The study argues that this gap is not entirely new but has been amplified by generative AI. Even before AI, researchers had identified limitations in assessment systems, including tendencies toward surface learning and performance-oriented behavior. Generative AI accelerates these issues by removing the need for productive struggle, a key component of learning.

One of the most significant consequences of the cognitive engagement gap is the emergence of what the study describes as simulated understanding. AI-generated outputs can appear highly sophisticated, creating the illusion that a student has mastered the material. In reality, the student may have limited or no understanding of the concepts presented.

This phenomenon has serious consequences for education, particularly in disciplines where knowledge builds cumulatively or where professional competence depends on deep understanding. Students may progress through courses while lacking the foundational knowledge required for advanced learning or real-world application.

The study also highlights the limitations of current institutional responses, particularly the reliance on AI detection tools and enforcement measures. These approaches are described as both technically unreliable and pedagogically insufficient. Detection systems can produce false positives and are easily circumvented, raising concerns about fairness and trust.

More importantly, enforcement does not address the underlying issue. Even if AI use could be perfectly detected, the cognitive engagement gap would remain because it is rooted in how assessment tasks are designed. The problem is not simply that students use AI, but that assessment systems no longer require them to demonstrate cognitive processes.

The research further identifies equity risks associated with this shift. Students with strong self-regulation skills and prior academic preparation are more likely to use AI as a tool for learning, critically engaging with its outputs. In contrast, less prepared students may rely on AI as a substitute for engagement, widening existing inequalities in educational outcomes.

New assessment models must prioritize cognition over performance

In response to these challenges, the study calls for a fundamental redesign of assessment practices, shifting the focus from evaluating final outputs to evidencing cognitive processes. This requires moving away from product-oriented assessment models toward approaches that make thinking visible.

The research proposes a framework known as Cognitive Engagement-Centred Assessment, which emphasizes the need to explicitly design tasks that require and reveal cognitive effort. Rather than assuming that learning occurs through task completion, educators must ensure that assessment structures actively elicit reasoning, reflection, and metacognitive awareness.

This approach involves integrating process-based elements into assessment, such as iterative drafts, reflective explanations, and opportunities for students to articulate their reasoning. By focusing on how students arrive at answers rather than just the answers themselves, these methods aim to restore the link between assessment and learning.

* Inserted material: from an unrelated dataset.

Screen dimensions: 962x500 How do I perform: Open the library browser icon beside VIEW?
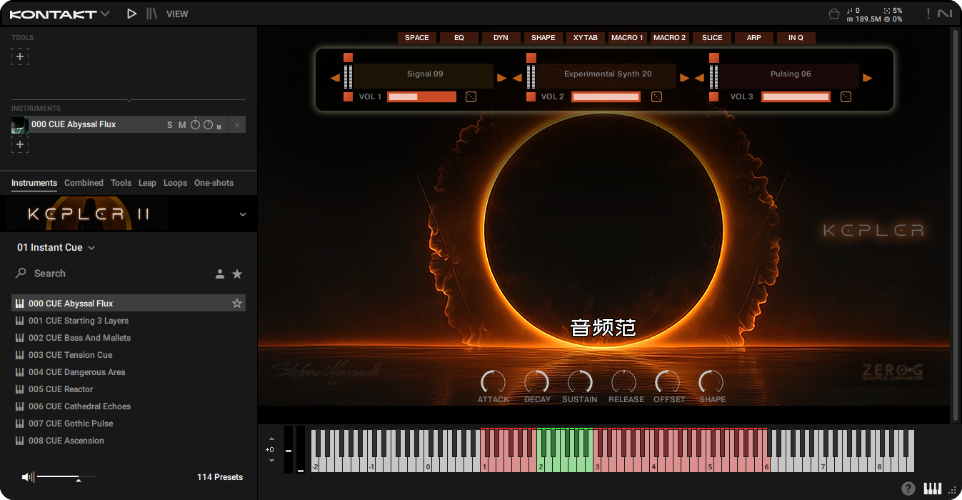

The study also highlights the importance of metacognition in AI-mediated environments. Students must develop the ability to evaluate AI-generated outputs, recognize their limitations, and make informed decisions about how to use them. This requires explicit teaching of self-regulation skills, which cannot be assumed to develop automatically.

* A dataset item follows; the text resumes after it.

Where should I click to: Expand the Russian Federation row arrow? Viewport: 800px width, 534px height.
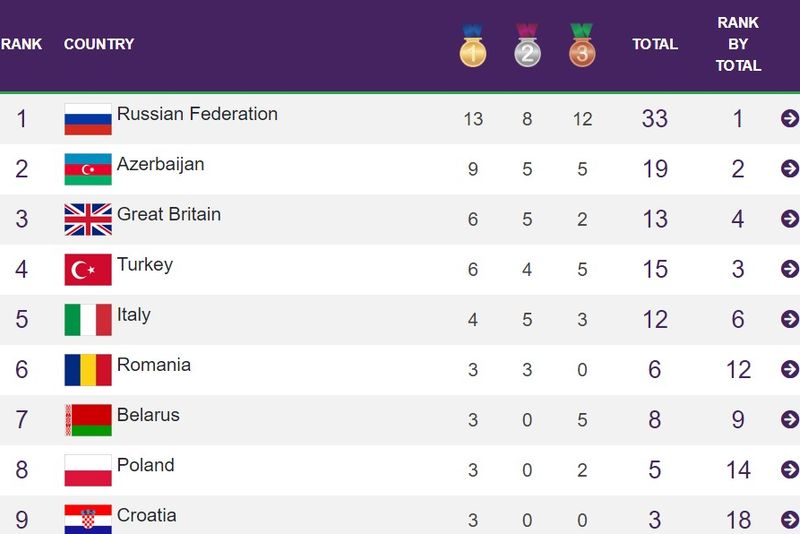(x=790, y=119)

Another key recommendation is the diversification of assessment formats. Traditional written assignments are particularly vulnerable to AI substitution, while formats such as oral assessments, real-time problem-solving tasks, and interactive activities provide more direct evidence of understanding.

Importantly, assessment design should be robust regardless of whether AI is used. This principle, described as AI-agnostic robustness, shifts the focus away from controlling technology use and toward ensuring that learning outcomes are achieved under any conditions.

The research also calls for a shift from surveillance-based approaches to design-based solutions. Institutions should create learning environments where meaningful engagement is necessary for success. This requires investment in educator training, as well as institutional support for innovation in teaching practices.